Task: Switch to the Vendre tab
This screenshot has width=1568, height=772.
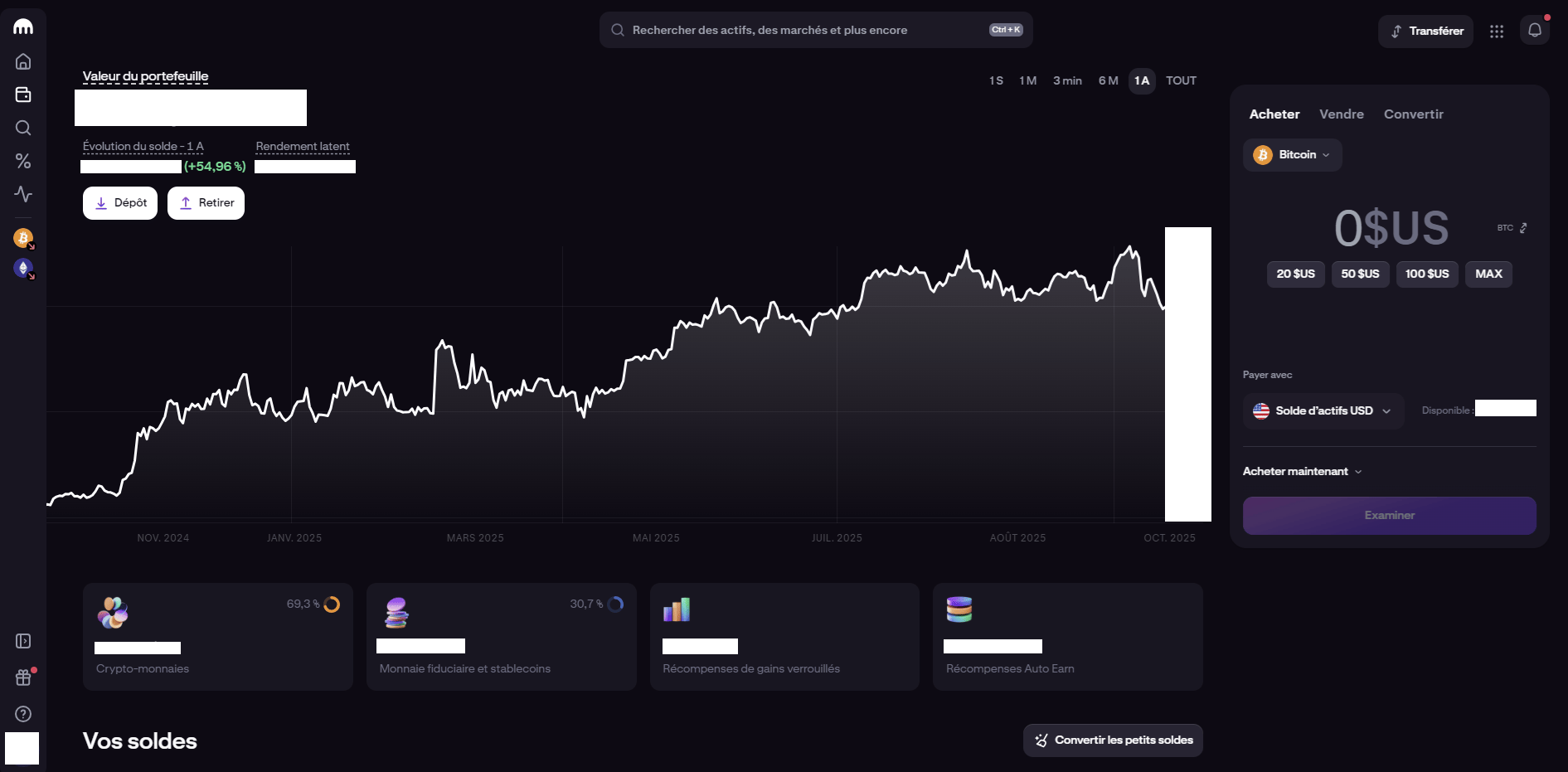Action: [x=1341, y=114]
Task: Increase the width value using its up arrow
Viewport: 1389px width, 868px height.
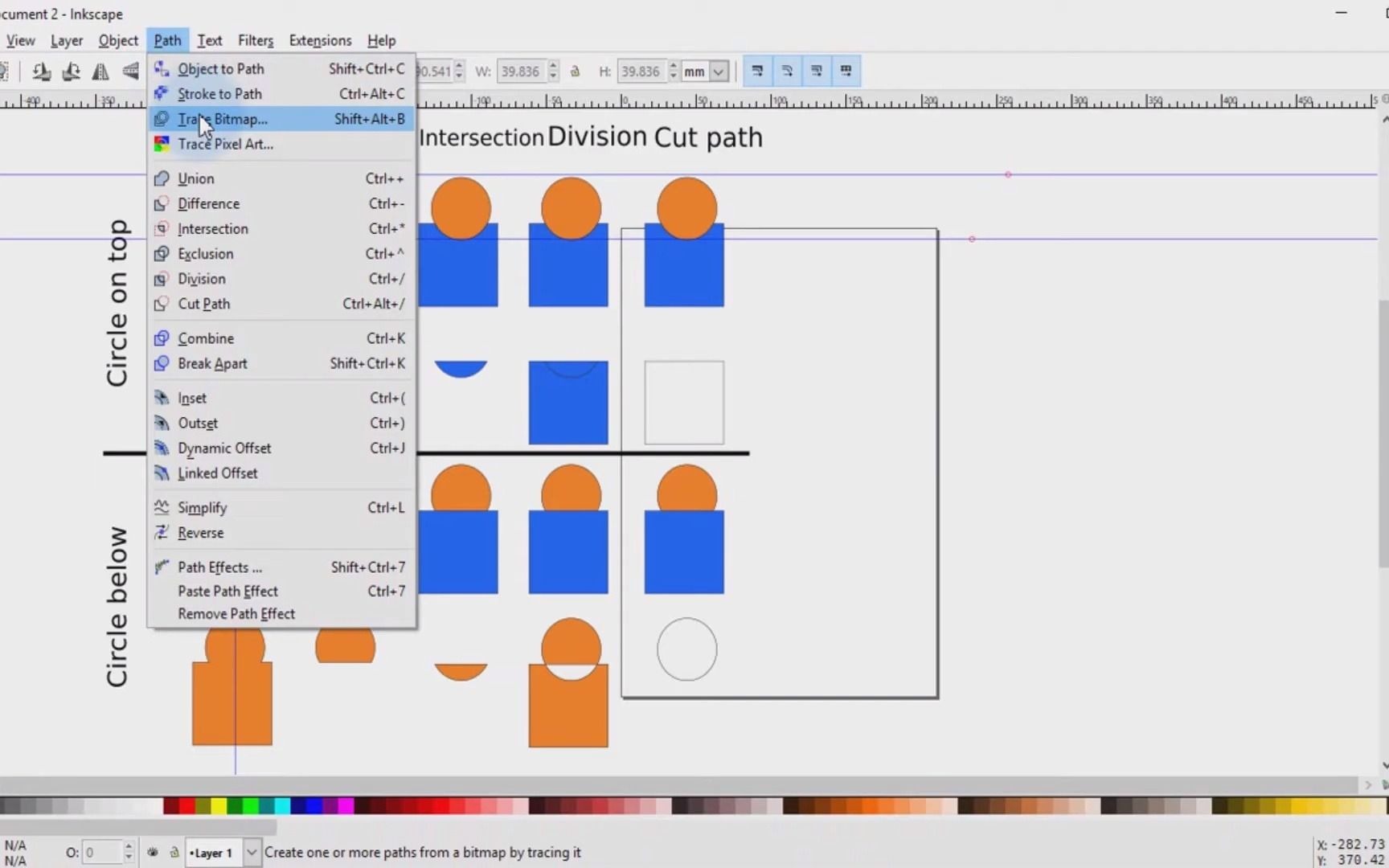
== == ==
[WORK ITEM] Without the pictures, write out the entire listing exactly.

[SOLVED PROBLEM]
Task: Switch to the Vendre tab
This screenshot has width=1568, height=772.
Action: [x=1341, y=114]
Task: Increase the width value using its up arrow
Viewport: 1389px width, 868px height.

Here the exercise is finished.